- SOURCE MATERIAL -
---

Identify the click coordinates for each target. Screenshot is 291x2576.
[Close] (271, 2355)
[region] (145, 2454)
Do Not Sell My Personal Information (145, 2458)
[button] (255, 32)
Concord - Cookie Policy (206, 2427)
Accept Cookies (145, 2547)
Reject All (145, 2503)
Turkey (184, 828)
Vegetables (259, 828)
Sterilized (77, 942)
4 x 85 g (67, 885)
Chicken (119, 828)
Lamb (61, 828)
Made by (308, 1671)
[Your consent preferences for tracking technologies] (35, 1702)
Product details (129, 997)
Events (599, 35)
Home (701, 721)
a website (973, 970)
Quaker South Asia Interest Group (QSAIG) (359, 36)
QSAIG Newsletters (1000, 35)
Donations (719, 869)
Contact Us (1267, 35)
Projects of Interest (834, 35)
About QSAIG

---

- PROBLEM TO SOLVE -
Taking the line with "Accept Cookies (145, 2547)" as the first, copy every line through the end of the entries above exactly, with no others.

- RESPONSE BELOW -
Accept Cookies (145, 2547)
Reject All (145, 2503)
Turkey (184, 828)
Vegetables (259, 828)
Sterilized (77, 942)
4 x 85 g (67, 885)
Chicken (119, 828)
Lamb (61, 828)
Made by (308, 1671)
[Your consent preferences for tracking technologies] (35, 1702)
Product details (129, 997)
Events (599, 35)
Home (701, 721)
a website (973, 970)
Quaker South Asia Interest Group (QSAIG) (359, 36)
QSAIG Newsletters (1000, 35)
Donations (719, 869)
Contact Us (1267, 35)
Projects of Interest (834, 35)
About QSAIG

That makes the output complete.